[EXERCISE DESCRIPTION] From the listing below, output the lines between the one with "Task: Open the Share & Export dropdown" and the one with "You are a computer-use", including those two, and nothing else. Pictures are not copied.

[[ INPUT DATA open ]]

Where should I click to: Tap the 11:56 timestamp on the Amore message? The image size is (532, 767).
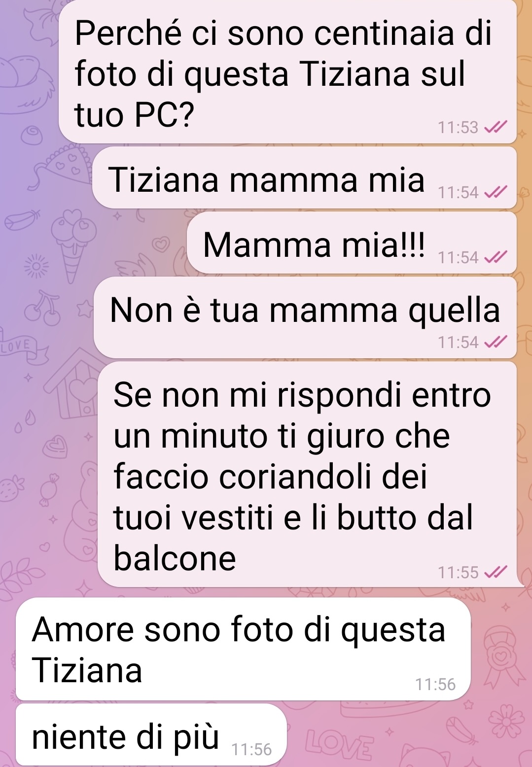coord(435,684)
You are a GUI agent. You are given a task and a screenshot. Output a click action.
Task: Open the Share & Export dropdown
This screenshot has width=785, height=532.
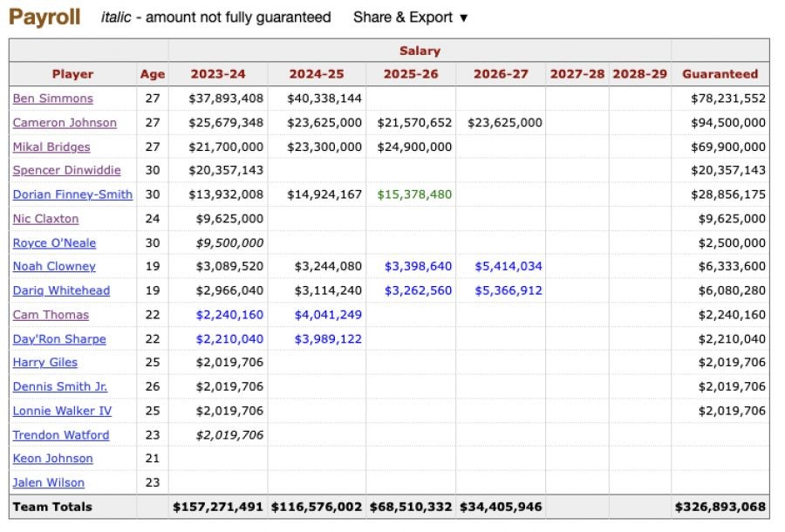pos(410,17)
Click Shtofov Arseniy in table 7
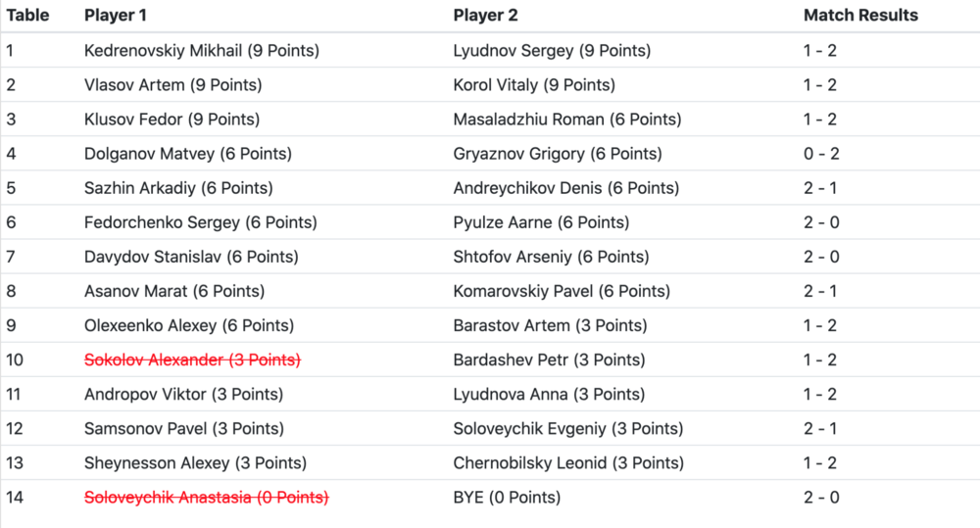 551,257
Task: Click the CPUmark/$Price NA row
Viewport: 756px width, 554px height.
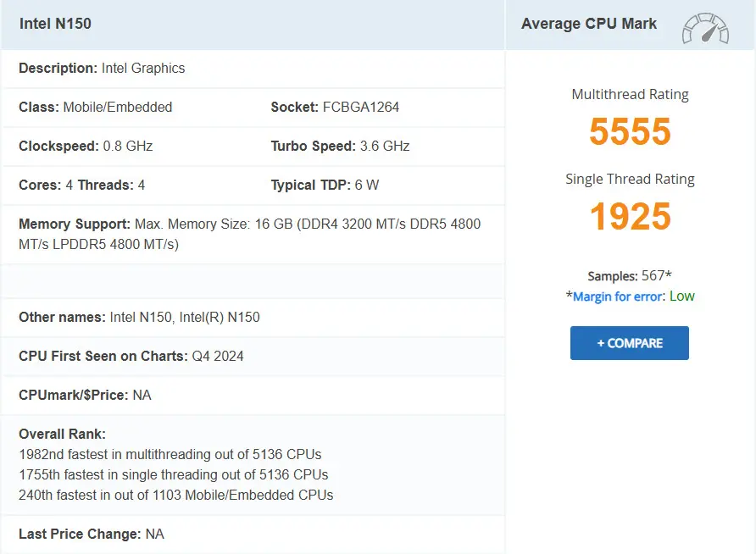Action: pyautogui.click(x=85, y=396)
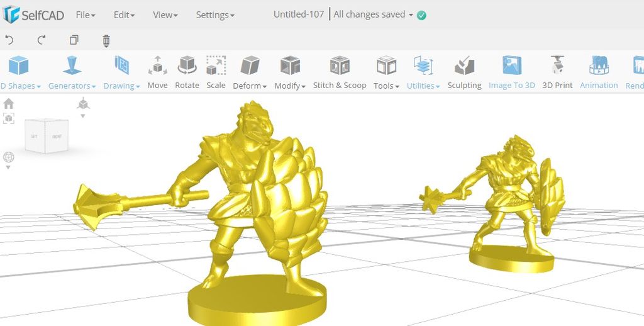Delete selection with the trash icon
Screen dimensions: 644x326
pos(106,41)
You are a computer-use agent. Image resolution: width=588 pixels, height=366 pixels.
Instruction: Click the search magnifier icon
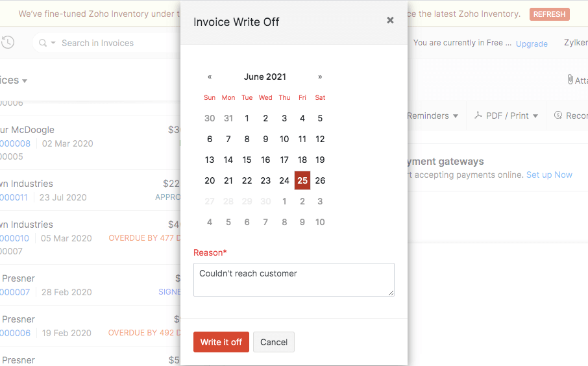pyautogui.click(x=43, y=43)
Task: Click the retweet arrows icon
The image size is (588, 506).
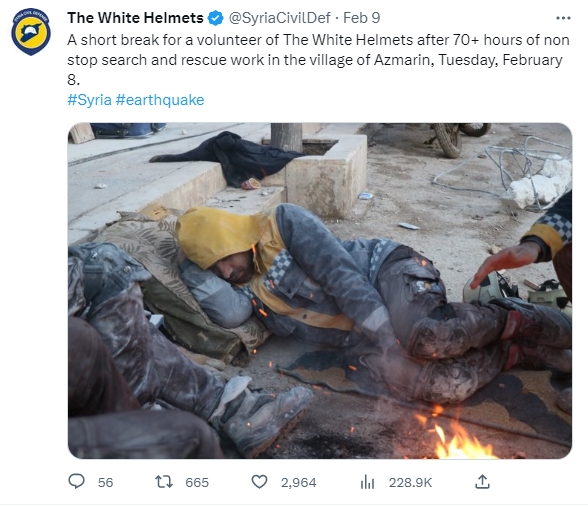Action: pyautogui.click(x=164, y=482)
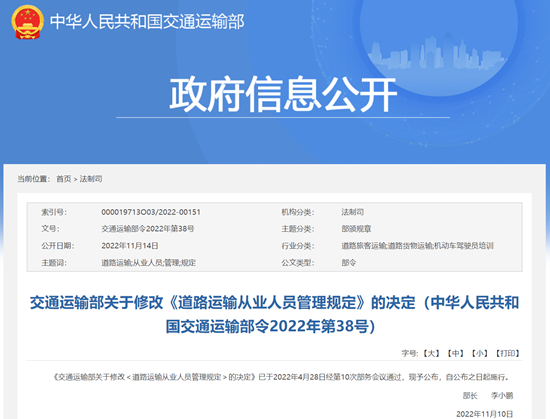This screenshot has width=550, height=419.
Task: Open the 中华人民共和国交通运输部 site title
Action: pyautogui.click(x=147, y=22)
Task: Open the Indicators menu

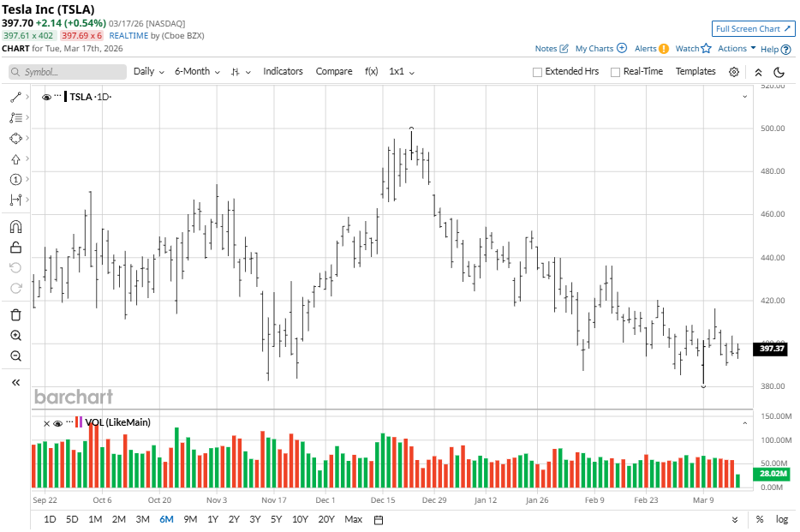Action: coord(283,72)
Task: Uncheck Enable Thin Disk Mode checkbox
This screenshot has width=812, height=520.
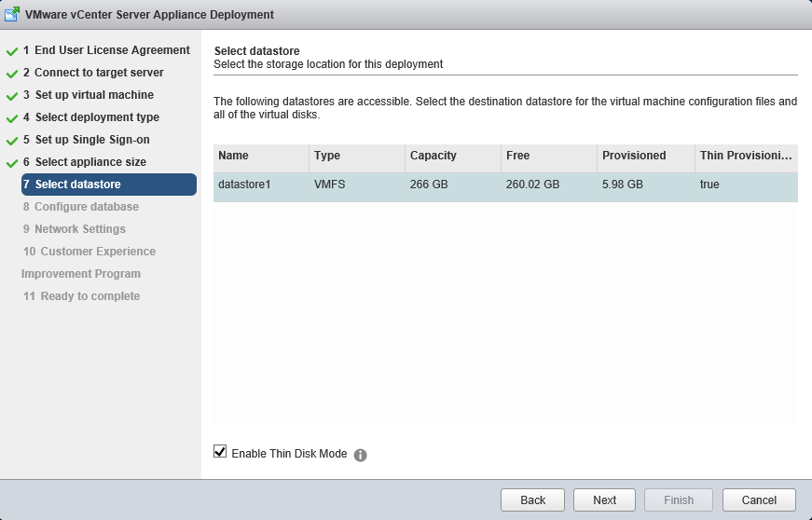Action: [x=220, y=452]
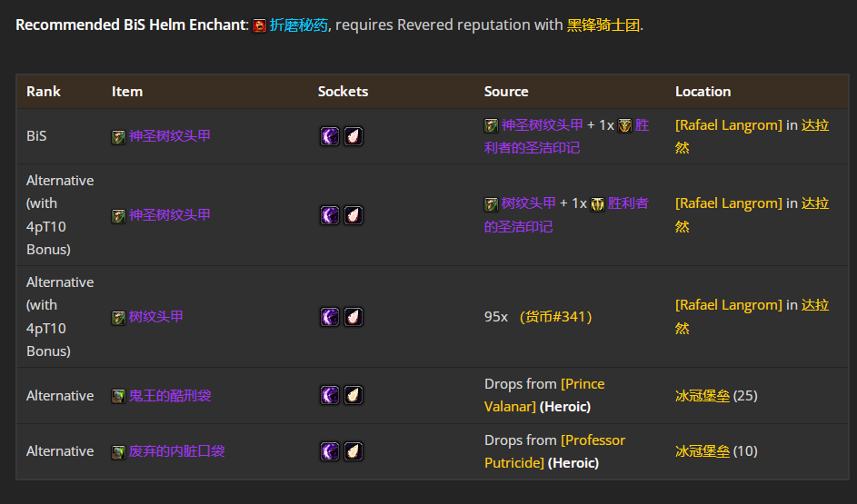857x504 pixels.
Task: Click the 树纹头甲 icon in the Source column
Action: click(x=491, y=204)
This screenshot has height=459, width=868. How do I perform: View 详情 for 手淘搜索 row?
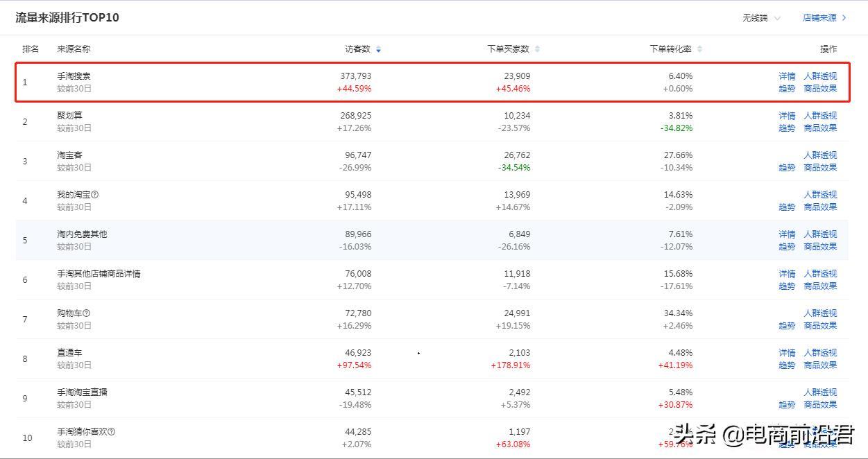tap(787, 76)
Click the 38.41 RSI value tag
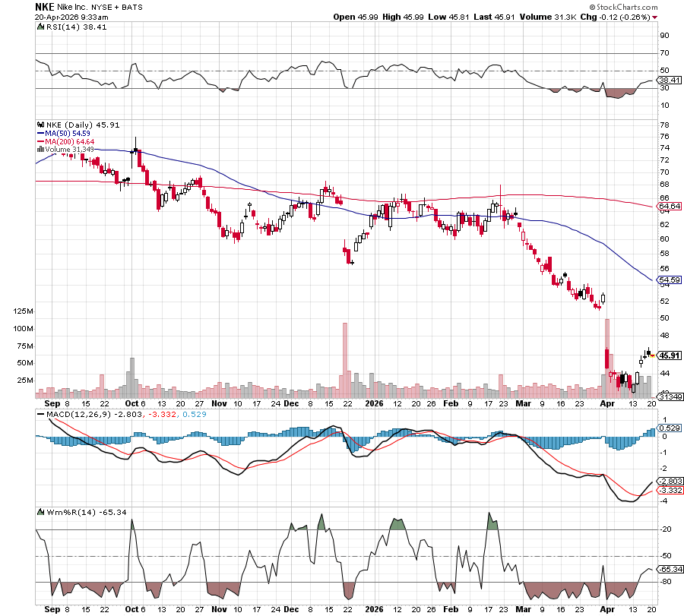The width and height of the screenshot is (684, 616). [x=669, y=80]
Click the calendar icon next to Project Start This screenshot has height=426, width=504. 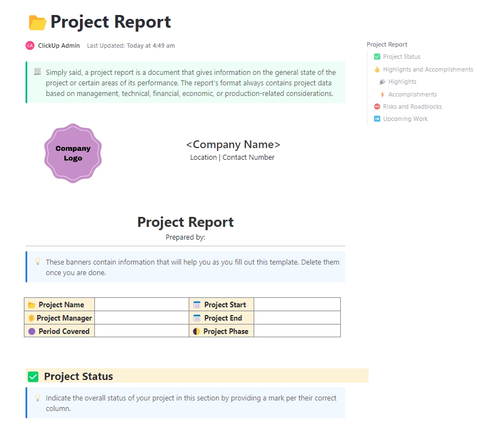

[[ INPUT DATA closed ]]

[WRITTEN SOLUTION]
Task: Open the Share & Export dropdown
This screenshot has width=785, height=532.
pos(410,17)
Click Shtofov Arseniy in table 7
 551,257
Task: Click the CPUmark/$Price NA row
Viewport: 756px width, 554px height.
Action: pyautogui.click(x=85, y=396)
Delete selection with the trash icon
Screen dimensions: 644x326
pos(106,41)
You are a computer-use agent. Image resolution: width=588 pixels, height=366 pixels.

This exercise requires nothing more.